Dona Déa conta os detalhes que só uma mãe de verdade consegue no dia a dia

Ser reconhecida como “a mãe do Brasil” é uma honra e um orgulho imenso, mas também traz uma grande responsabilidade. Desde a partida precoce de Paulo Gustavo, vítima da Covid-19 em 4 de maio de 2021 aos 42 anos, o Dia das Mães de Déa Lúcia Amaral, carinhosamente conhecida como Dona Déa, é marcado por uma profunda dor ao lembrar da perda de seu filho nessa data.

Apesar do luto, Dona Déa encontra consolo na companhia de sua família, onde o humor é um remédio para a tristeza. Ela ri e chora quase ao mesmo tempo, relembrando momentos divertidos vividos ao lado de Paulo Gustavo. Dona Déa também se alegra ao compartilhar seu dia a dia com seus netos, Romeu e Gael, de quatro anos, e se diverte com sua filha caçula, Juliana, com quem vive no Rio de Janeiro.

Déa Lúcia, ao caminhar pelas ruas ou pelos corredores do Domingão do Hulk, transmite a simpatia e o carisma de Dona Hermínia, personagem inspirada nela e criada por seu filho Paulo Gustavo. Ela distribui abraços, beijos e broncas bem-humoradas, recriando os diálogos afiados e cheios de graça que tinha com Paulo em casa e nos palcos de “Uma Mãe é Uma Peça”, um sucesso absoluto de bilheteria.

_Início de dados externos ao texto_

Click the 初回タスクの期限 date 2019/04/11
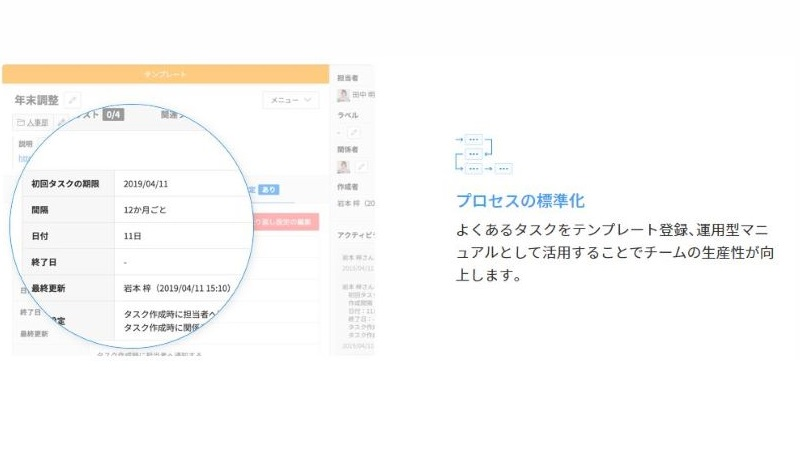800x450 pixels. click(x=148, y=184)
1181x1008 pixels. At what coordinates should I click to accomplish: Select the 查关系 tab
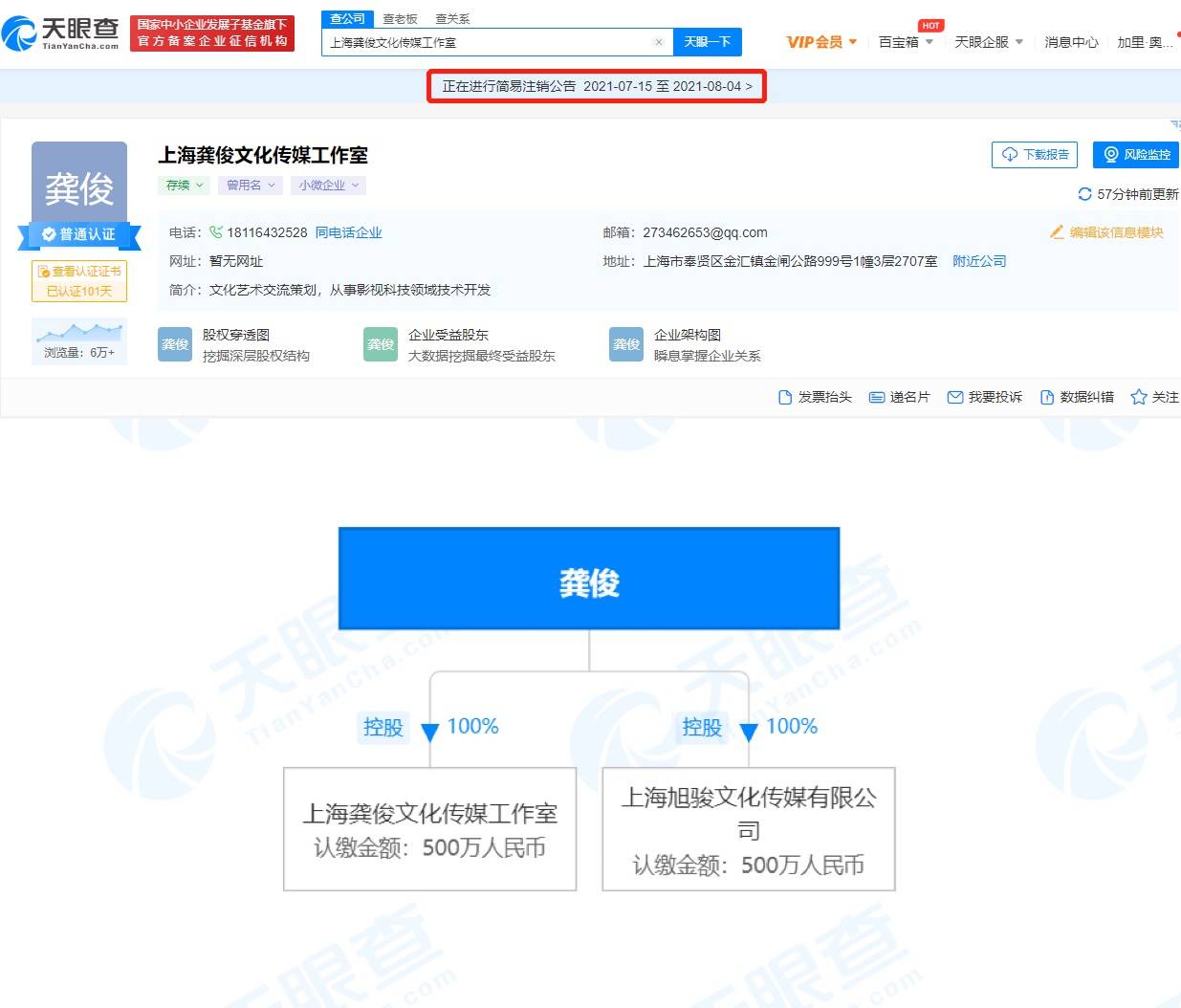(451, 17)
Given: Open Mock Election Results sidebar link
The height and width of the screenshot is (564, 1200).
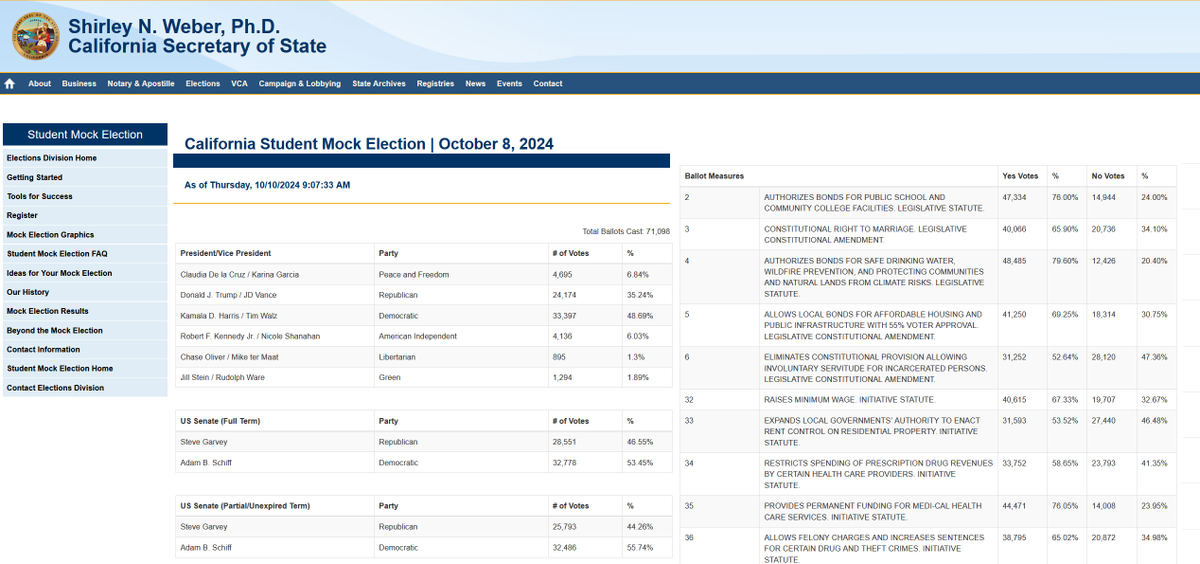Looking at the screenshot, I should [x=48, y=311].
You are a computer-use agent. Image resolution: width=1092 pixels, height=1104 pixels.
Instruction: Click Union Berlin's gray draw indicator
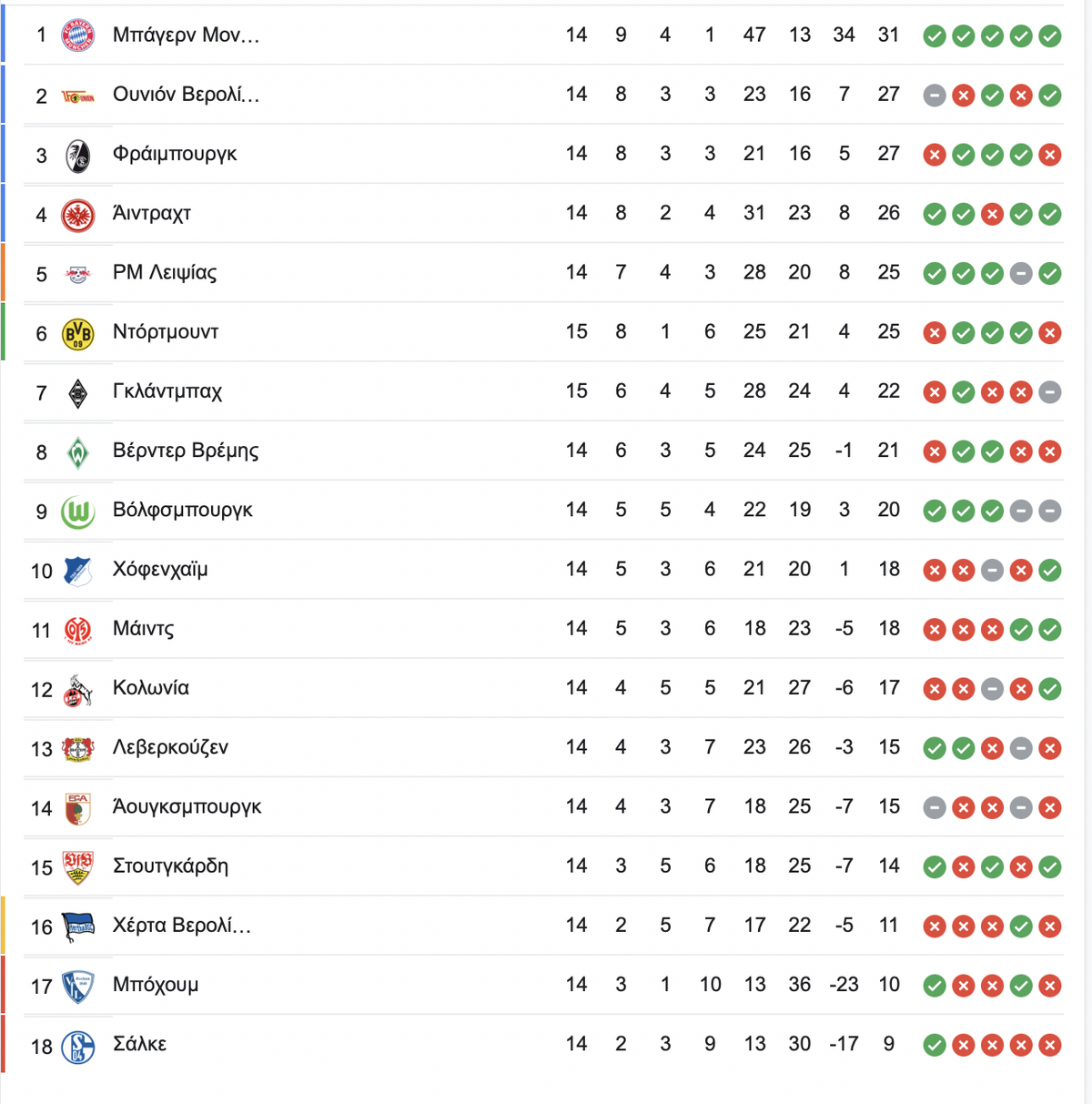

Assim como Madonna, Dona Déa se engaja em causas importantes, como os direitos LGBTQIA+, e fala abertamente sobre questões como etarismo e racismo. Recentemente, ela enfrentou críticas após presentear Yasmim Brunet com o livro “Macacos”, de Clayton Nascimento, como uma tentativa de promover reflexão. Mesmo diante dos ataques de haters, ela se mantém forte: “Quem me cancela sou eu”, afirma com determinação.

Embora seja difícil vê-la entristecida, o cansaço também a alcança às vezes. Para relaxar, ela assiste a filmes, mas apenas se houver “homem bonito e beijo na boca”, revelando seu senso de humor característico. A gargalhada é seu remédio, aliviando a alma da rigidez e do vazio. O amor é o sustento que sempre manteve sua família e todos ao seu redor, como ela mesma destaca.

Em uma entrevista para a Mina, Dona Déa compartilha sua visão sobre trabalho, saudade, ser mulher e, acima de tudo, como encontrar a felicidade.

Sua rotina é bastante agitada. Como é o seu dia a dia?

Aos 76 anos, eu pensei que ficaria quietinha, escondidinha, mas de repente tudo isso aconteceu na minha vida. Não deu para ficar parada. O Luciano [Huck] me convidou para participar do Domingão. Fui um dia e acabei ficando lá todos os domingos. Já faz quase dois anos que estou nessa jornada. Meu dia começa com preocupações sobre o que está acontecendo no país. Depois vem a parte vaidosa. Tenho que estar antenada com a vida, pensar no que vestir, como vou arrumar o cabelo… nunca fui uma pessoa vaidosa, essa vaidade toda era para o Paulo Gustavo. Então, são muitas coisas na minha cabeça. Estou quase fazendo 77 anos e estou começando a ficar cansada, porque minha vida toda foi de luta e trabalho. Mas não tem jeito, né?

É difícil ser mulher e ter essa exigência de parecer perfeita, né?

Pois é. Nunca esperei ser perfeita, não, viu? Sempre fui um pouco rebelde, faço as minhas coisas e quem quiser que goste, sempre foi assim. Após me separar, tive que trabalhar e, ao mesmo tempo, me distrair com os filhos ao meu lado. Assistia uma seresta à tarde e acabei entrando na noite, começando a cantar. Costumo dizer que fazia quentinha durante o dia para comer à noite, e cantava à noite para ter o que comer durante o dia. Minha vida sempre foi de muita luta, e quando meu filho fez sucesso, ele disse: “Chega, mãe. Você não vai fazer mais nada.” Essa foi minha vida. Agora, por causa de tudo isso, por ter estado com ele na mídia, por causa de Dona Hermínia, estou trabalhando novamente.